By Joern Fischer
As Pim Martens and Jan Rotmans pointed out in the previous guest post, the old approach of “just providing the facts” is failing to get the simple message communicated to society that our world is falling apart. No wonder, really. While us scientists might think of ourselves as pretty special, we’re no more special to society as a whole than its businesses, politicians and other lobby groups. We have methods for how we come up with what we believe to be true (arguably, pretty rigorous methods) — but other groups of people are just as entitled to communicating their points, which they believe to be important. Those points can range from “buy more burgers” to “help needy children”, and from “Vote for Me” to “Pray to Him”. In short: we’re one voice of many out there, and from the perspective of society as a whole (politicians included) no more or less interesting than all kinds of other voices.
What does this mean for how we ought to be engage with society? My short answer is “I don’t know”; my slightly longer answer is “I don’t know, but it is the single most important challenge for sustainability science”. And a pathetic attempt at an even longer answer follows below.
1. Work on issues that need attention. Given that the world is falling apart around us, what really does require our attention? Should we work where solutions are within reach — that’s one great option, and one that Gretchen Daily for example is using to push ahead the ecosystem services agenda; very successfully. Or we could work where it is truly needed because things are so messed up. That’s kind of what we’re trying to do in Romania. It’s not likely that we will “solve the problems” in Transylvania, but because the prolems are real and complex, it is important that somebody work there. Perhaps it’s easier to answer what not to study. I think we need to be careful about things that are primarily scientifically interesting, especially in systems that are not even under threat. Such work still dominates conservation (and sustainability?) literature. So, point one to me: work where it’s needed, and not just anywhere.

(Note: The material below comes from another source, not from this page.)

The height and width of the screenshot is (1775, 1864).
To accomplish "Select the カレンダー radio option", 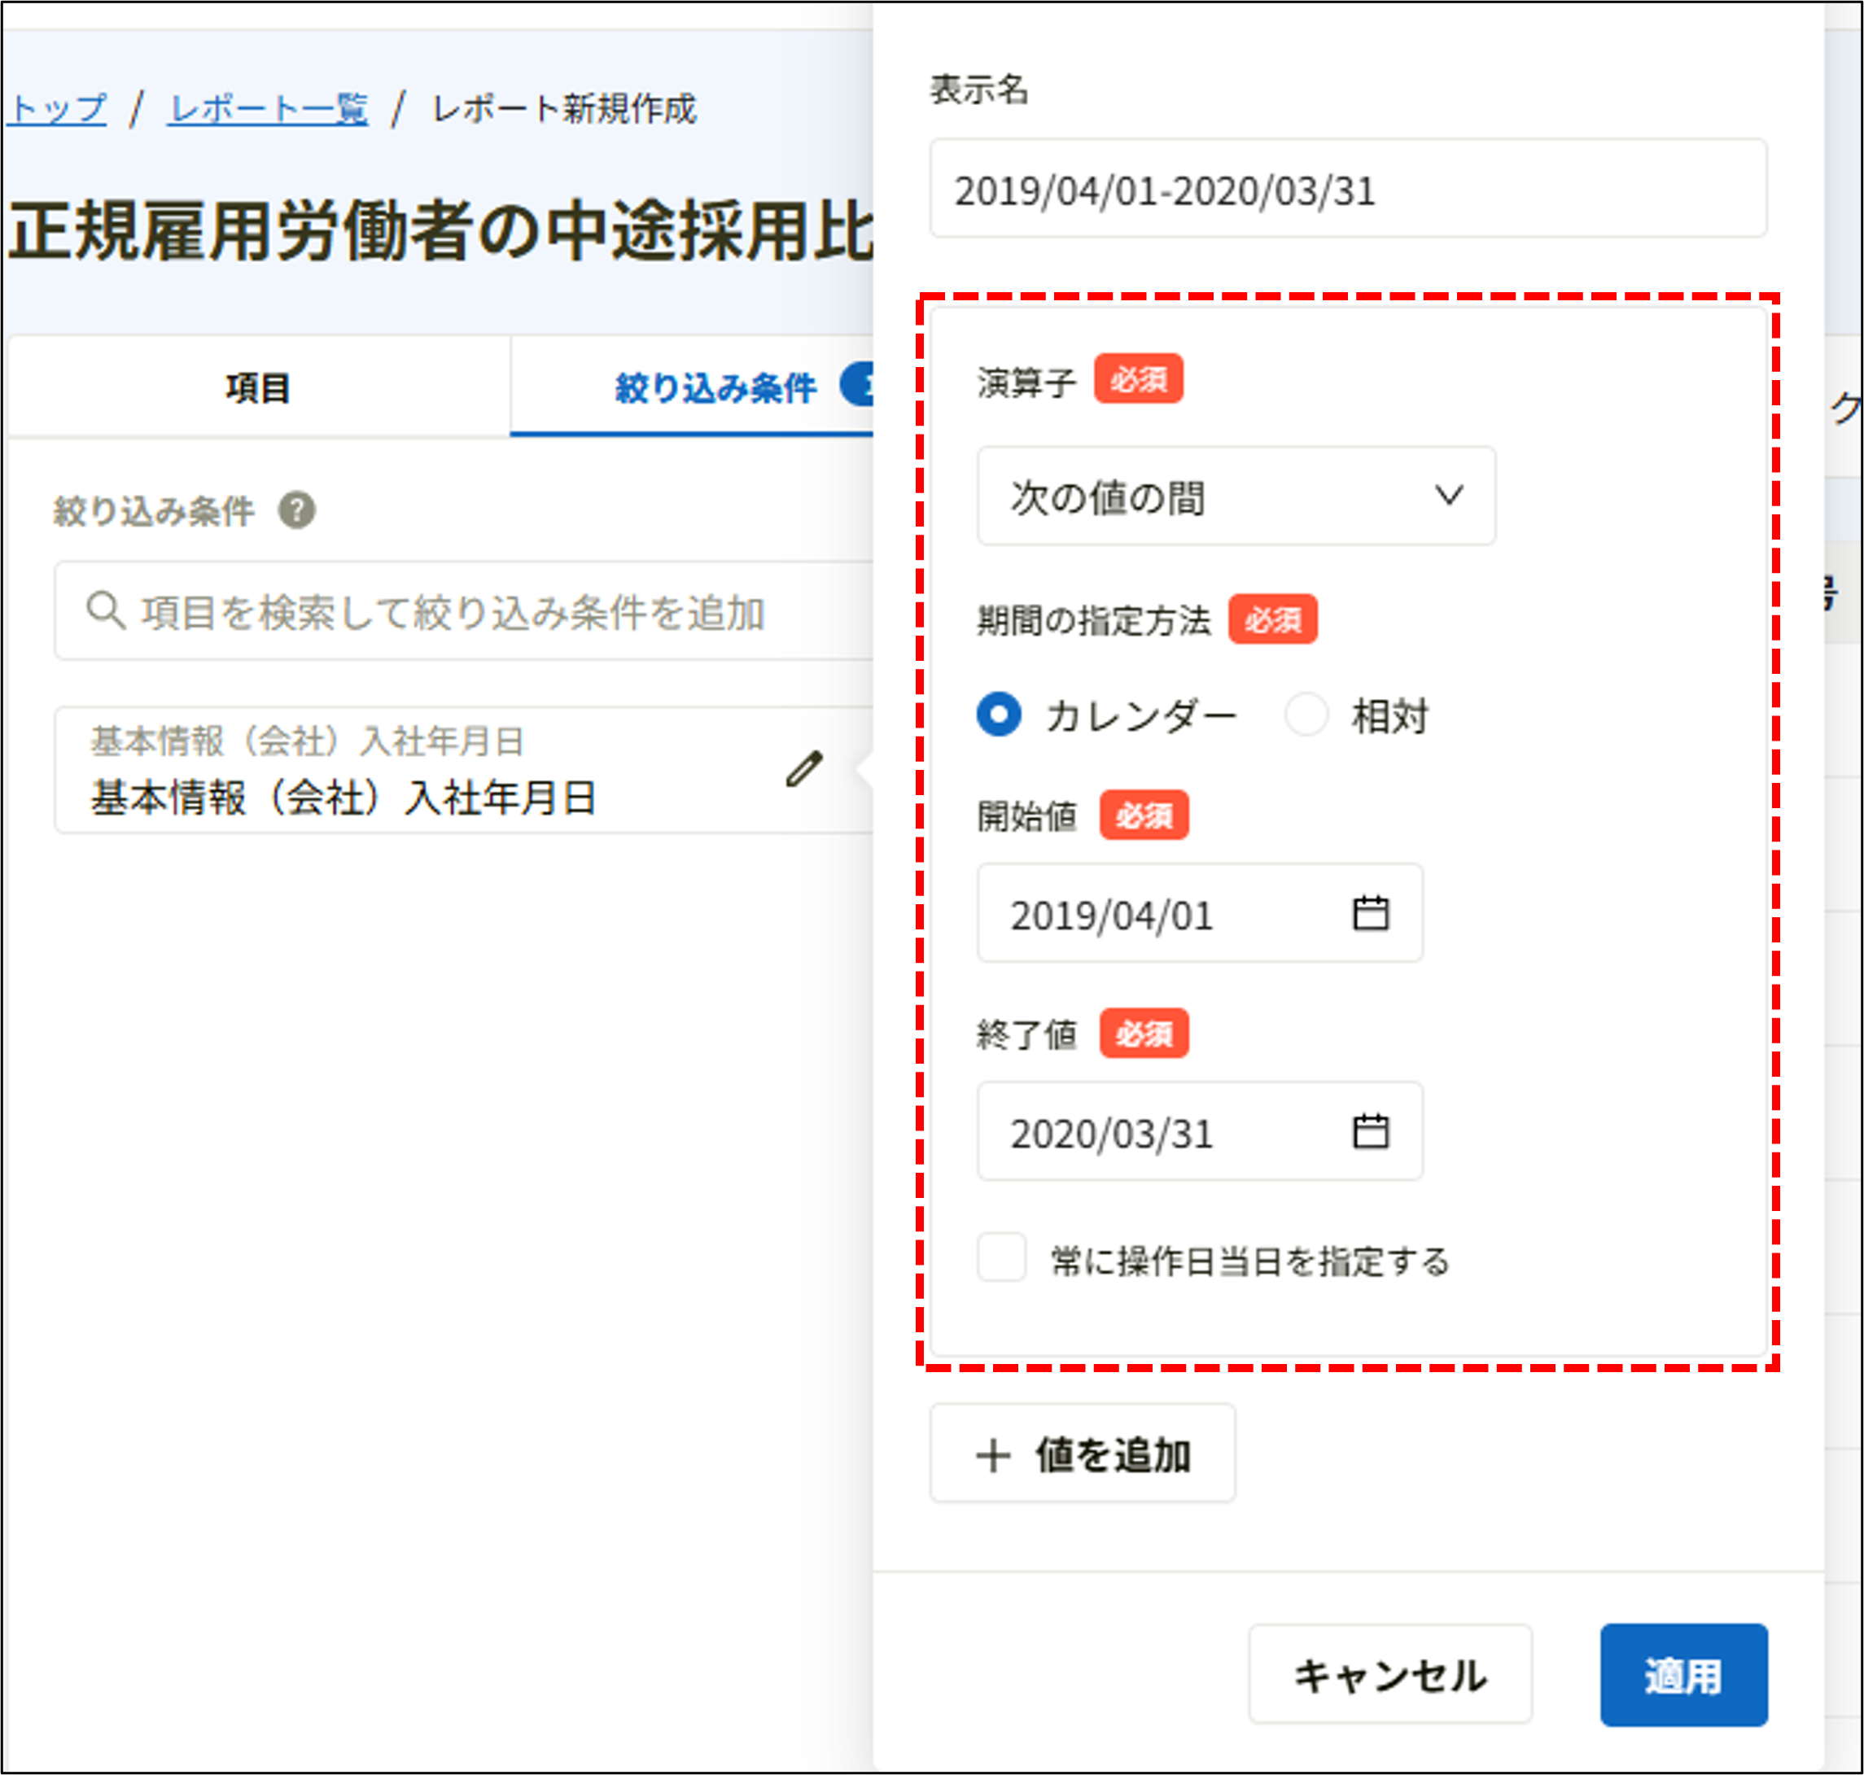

2. Think about leverage points — who can you reach with your work? In some systems, other researchers are your primary audience. Nobody else will listen anyway. This is the case, probably, where your work is highly contentious, and where you’re a long way ahead of where the system you are studying is. So if you propose we need to re-think our political system from scratch …. perhaps you need to bring this up with your fellow academics before trying for a revolution in the real world. The real world probably isn’t ready for that. Or if you’re against intensification but working in a system where intensification is the mantra because otherwise people starve. Again, you won’t have much of an audience beyond academia.
But in some cases, there will be a possible audience beyond academia. Engage those stakeholders, talk to them, report to them, interview them — involve them in whichever way is practical. These might be (1) individual people (“society”), (2) government officials, (3) politicians, (4) NGOs … I think a useful question to ask yourself is: who is a sensible target audience in my given system? Where is it most likely that my insights will fall on fertile ground, and effect some kind of real-world change? Then pick a strategy of engagement based on that analysis
3. Note that not everything can change the world. Being a scientivist might mean contributing to the momentum from within science. It might be that right now you see no option of using your insights to “save the world”. Perhaps not today. But perhaps you are still contributing to a wave of insights that is needed — and then it’s the wave that will ultimately sweep up the world and bring about change. You might be a tiny droplet in that wave, or a major force. But one way or the other — don’t expect that everything you do will lead to change, or even should. Personally, I don’t think this should stop you from trying though: that would be making excuses for yourself. It’s more about coping with disapp0intment (and being a bit realistic) about what you can and cannot achieve on your own.
4. We must find ways to link up, join forces, and make social change happen for real. Those of us who believe that scientivists are needed must be creative. We must do more to join our forces. So many people are now saying this — e.g. in the context of the MAHB. But what’s actually happening? Sweet F-A it seems, most of the time. What are we going to do about this?
That, to me, is the biggest challenge. There are more and more of us who agree that science is good, but on its own, not enough. We can no longer fiddle while Rome is burning, and more and more academics (particularly younger ones) feel this. Intuitively, we know it’s time for action, not just talk. So how we do join forces? What kinds of platforms do we need? How do we get this message to the public? To the media? To politicians? What can we do to re-focus attention on the nexus of the truly big problems relating to human behaviour and sustainability?
Somewhere we have to get started. Let’s make sure we’re not so busy to work on our academic credentials that we forget what we actually ought to be doing!